Alonso irritiert mit Personalentscheidungen
Alonso geht nun den größten Schritt, den ein Trainer machen kann. Und er geht damit auch ins Risiko. In der Saison 2023/24 schuf er eine gigantische Fallhöhe. Er war der Mann, der für alles Lösungen fand, der offenbar nichts falsch machen konnte. Dieses perfekte Bild bekam in der laufenden Runde ein paar kleine Kratzer. Nicht mehr alle Entscheidungen waren nachvollziehbar. Und mit seinen ständigen Windungen bei den nervtötenden Zukunftsfragen tat er sich bei allem Verständnis für die Situation auch keinen Gefallen. Der überall geschätzte Gentleman hatte ein Zeitspiel angestoßen, das zermürbend und nervig war. Für alle.
Aber es waren dann vor allem die sportlichen Entscheidungen, die ihn ein wenig entzauberten und vom Sockel der Unbesiegbarkeit holten: Vor allem der Verzicht auf einen echten Neuner in den großen Spielen gegen den FC Bayern. Mit Patrick Schick und Victor Boniface hatte er gleich zwei herausragende Kräfte in seinen Reihen. Besonders Schick reagierte verärgert. Er war nicht der einzige Spieler, bei dem sich Frust im Laufes des Jahres angestaut hatte. Auch Jonas Hofmann und Robert Andrich hätten gerne mehr gespielt.
In Leverkusen gibt es, nach allem, was man weiß, keine übergroßen Diven im Kader. In Madrid dagegen schon. Mehr gigantisches Ego auf einem Fleck gibt es derzeit wohl nicht im Weltfußball. Da ist ein Vinicius Junior, ein Kylian Mbappé, ein Jude Bellingham. Und da sind noch so viele mehr. Xabi Alonsos Vorteil: Als Weltklassespieler kennt er die großen Kabinen der Welt. Er weiß wie diese Riesen ticken. Aber er hat sie noch nicht gecoacht.
Was passiert in Leverkusen?
Und was passiert in Leverkusen? Die Suche nach einem Nachfolger läuft.
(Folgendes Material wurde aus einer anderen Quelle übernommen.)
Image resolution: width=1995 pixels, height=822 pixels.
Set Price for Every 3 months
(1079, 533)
Erik ten Hag wird hoch gehandelt, soll aber offenbar üppige Gehaltsvorstellungen aus seiner Zeit bei Manchester United mit sich herumtragen. Cesc Fabregas soll in Gesprächen einen starken Eindruck hinterlassen haben. Der Welt- und Europameister coacht den italienischen Aufsteiger Como 1907, in dem 38 Jahre alten Spanier sollen die Bayer-Bosse ein ähnliches Potenzial wie bei Alonso sehen.
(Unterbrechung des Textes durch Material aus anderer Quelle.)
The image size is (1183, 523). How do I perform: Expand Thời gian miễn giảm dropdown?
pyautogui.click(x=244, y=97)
Neben der Trainerfrage umtreiben Bayer aber auch zahlreiche Kaderfragen. Abwehrchef Tah hat in aller Klarheit hinterlegt, dass er diesen Sommer endgültig weg ist. Um Florian Wirtz kommen die Einschläge aus München immer näher. Angeblich soll er sich mit dem FC Bayern über einen Wechsel einig sein. Jeremie Frimpong und Alejandro Grimaldo, zwei Protagonisten der Alonso-Ära, haben ebenfalls schon öffentlich hinterlegt, dass sie offen für neue Reize sind. Grimaldo möchte gerne zurück in seine spanische Heimat. Das Superteam droht auf bittere Weise zu zerbrechen. Aber es soll nicht das Ende sein.
"Wir als Klub sind überaus ambitioniert und werden auch in der nächsten Saison einen Top-Trainer haben und eine Top-Mannschaft zusammenstellen", sagte Sportchef Simon Rolfes am Tag des verkündeten Abschieds von Xabi Alonso. "Im Kader wird es frischen Wind geben, wir wollen eine neue Dynamik kreieren. Viele Spieler, viele wichtige Spieler werden bleiben. Und wir werden auch gute Spieler dazuholen." Aber erstmal Abschied nehmen, am Sonntag.